■ REQUIRED TASK: Extract every line of text from the records below, copying each one verbatim and leaving out the pictures.

■ MATERIAL TO PROCESS:
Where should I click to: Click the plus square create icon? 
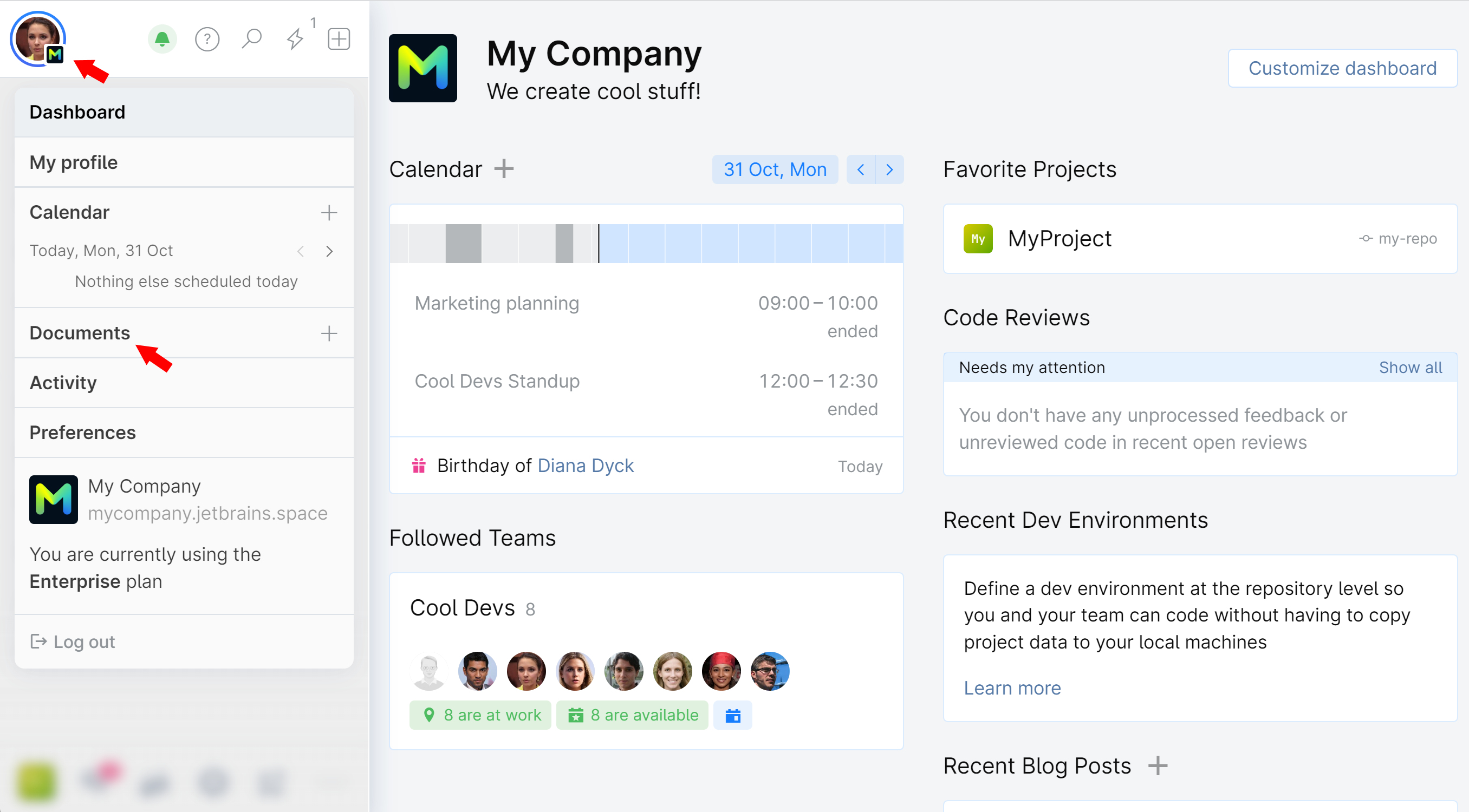click(339, 40)
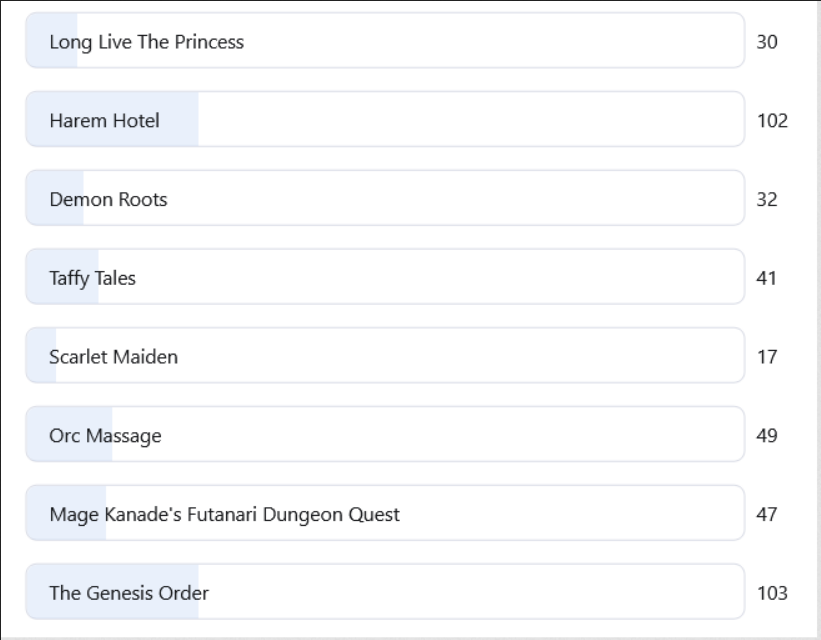Screen dimensions: 821x640
Task: Click the 17 vote count beside Scarlet Maiden
Action: (x=767, y=357)
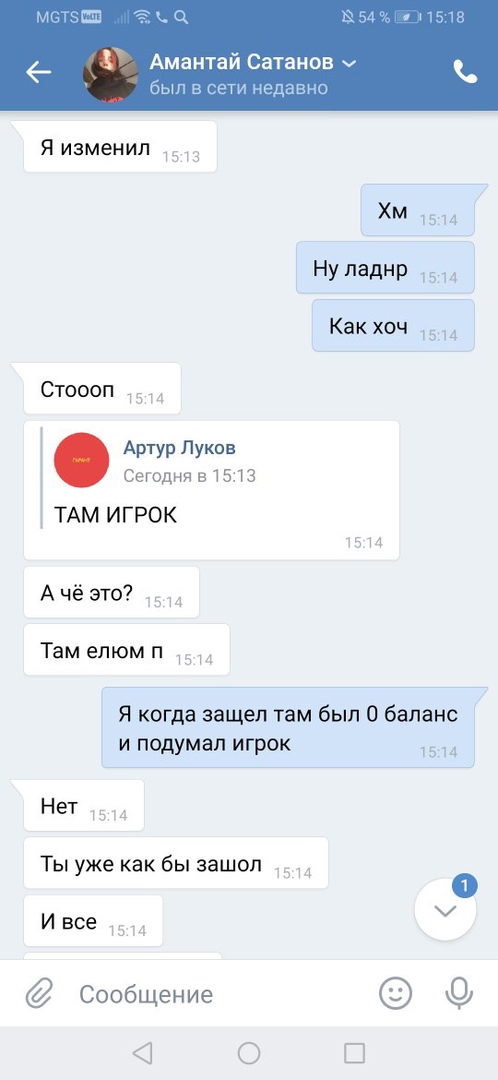
Task: Open the forwarded ТАМ ИГРОК message
Action: click(x=211, y=490)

■ RESULT:
Where should I click to: Click the plus square create icon? 
click(339, 40)
Screen dimensions: 821x640
Task: Click the 17 vote count beside Scarlet Maiden
Action: (x=767, y=357)
Task: Open the forwarded ТАМ ИГРОК message
Action: click(x=211, y=490)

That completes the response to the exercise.